AI can anticipate new attack vectors before they're widely deployed by analyzing global threat data, emerging attack patterns, and industry-specific risks.

These predictive capabilities allow organizations to proactively strengthen defenses against threats that haven't yet reached their inboxes. Machine learning models identify trending tactics across the threat landscape, allowing security teams to stay one step ahead of attackers rather than constantly playing catch-up.

Research has shown that different machine learning algorithms excel at different aspects of threat detection. The study "Machine Learning Approach for Email Phishing Detection" found that Support Vector Machine (SVM) models achieved the highest overall accuracy at 97.6%, while XGBoost algorithms reached 96.6% accuracy, and Random Forest models achieved 95% accuracy. By combining multiple algorithms in ensemble approaches, organizations can leverage the strengths of each model to create even more predictive systems.

 

Human-AI collaboration

One insight from recent research is that the future of email security isn't about replacing humans with AI, it's about collaboration between the two. The research paper "Phishing Email Detection Using Inputs From Artificial Intelligence" found that collaborative approaches between machine learning models and humans could be more accurate than separate identification, while also lowering human cognitive load when searching for phishing emails.

This hybrid approach allows AI to handle the indicators it excels at detecting automatically, while flagging ambiguous cases for human review.
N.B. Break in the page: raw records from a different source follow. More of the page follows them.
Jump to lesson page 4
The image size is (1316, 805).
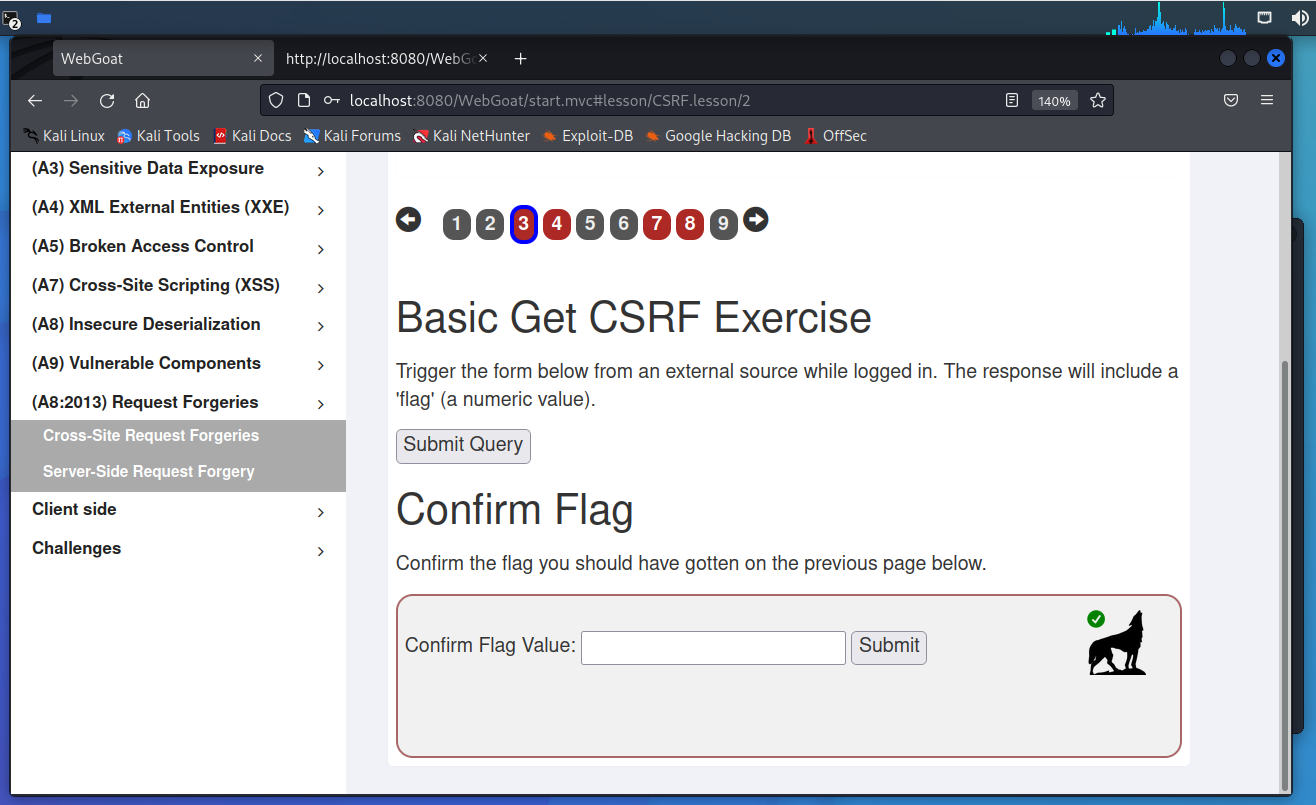tap(556, 225)
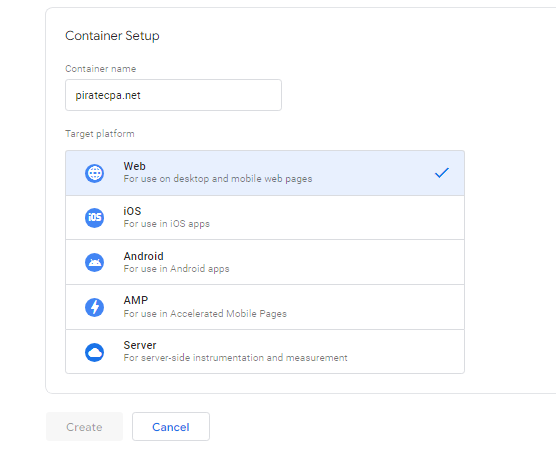Choose Android as target platform label
Screen dimensions: 556x450
click(x=144, y=256)
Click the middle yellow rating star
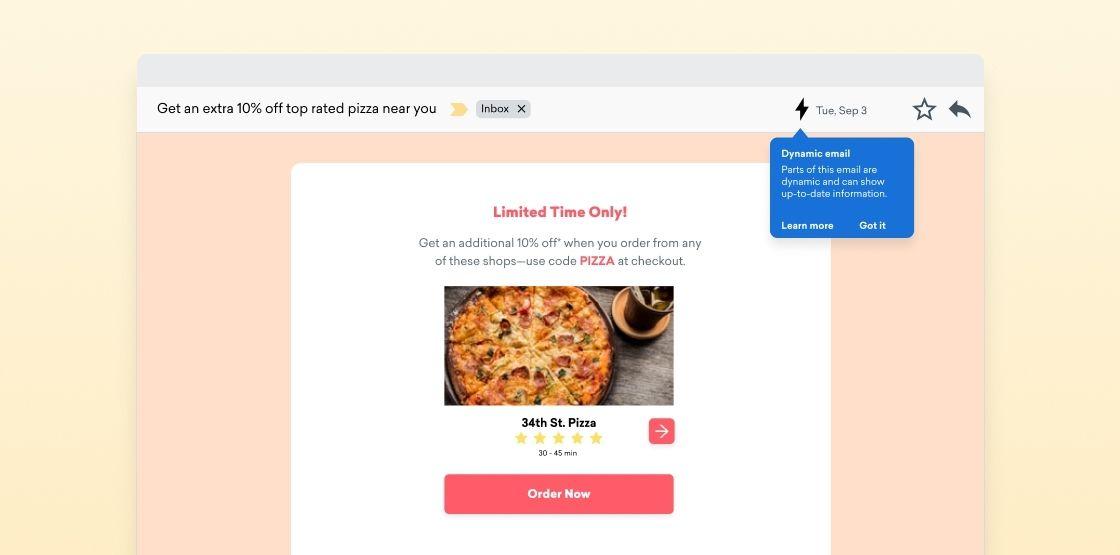Image resolution: width=1120 pixels, height=555 pixels. [558, 438]
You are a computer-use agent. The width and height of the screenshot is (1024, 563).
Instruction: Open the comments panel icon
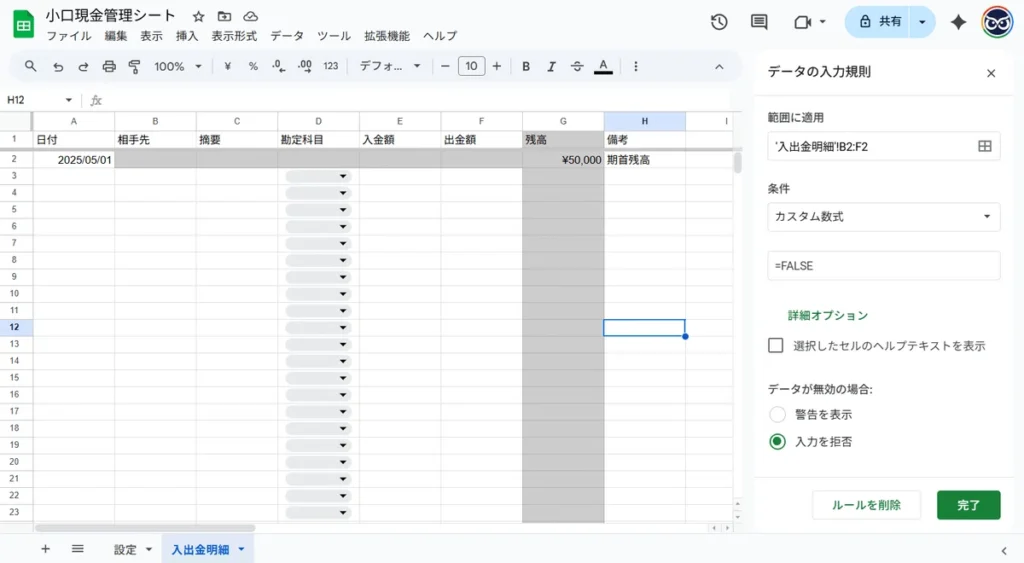coord(759,22)
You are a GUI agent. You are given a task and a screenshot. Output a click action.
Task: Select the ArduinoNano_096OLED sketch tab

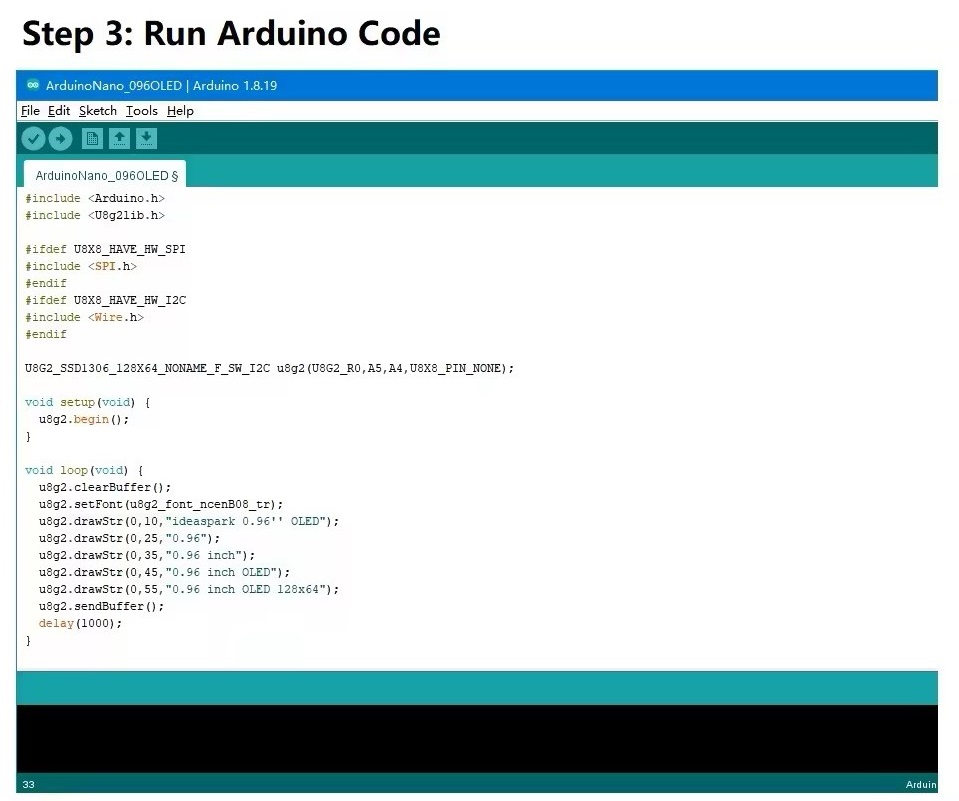tap(105, 175)
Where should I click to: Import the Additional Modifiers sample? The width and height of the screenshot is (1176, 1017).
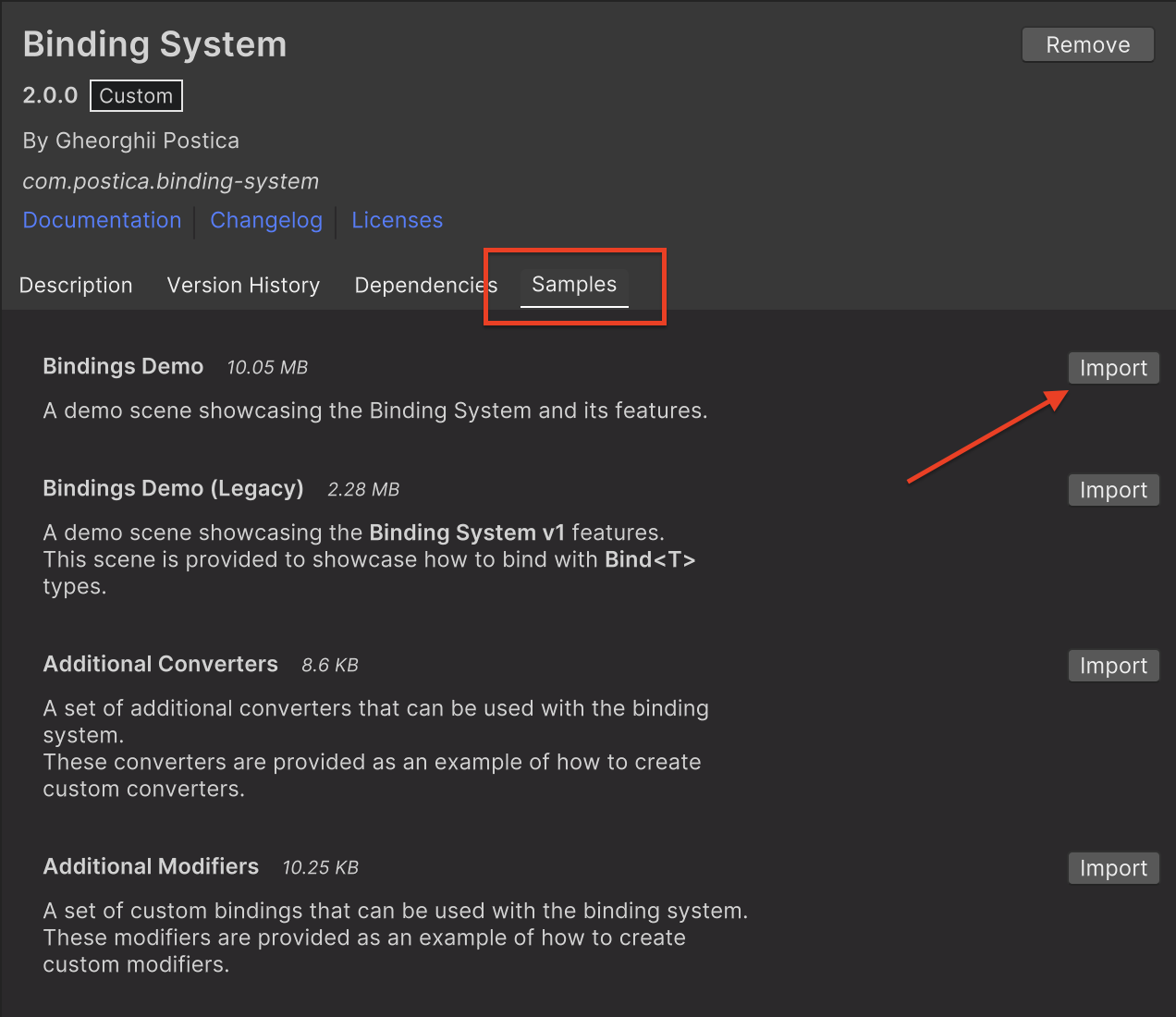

By focusing human attention only on the threats that require contextual judgment, organizations can achieve both higher accuracy and greater efficiency.

The need for this balanced approach is supported by findings from the Paubox report showing that while 94% of leaders feel confident they could detect improper AI use before a security violation occurs, only 16% of organizations have trained most of their staff on AI usage protocols. 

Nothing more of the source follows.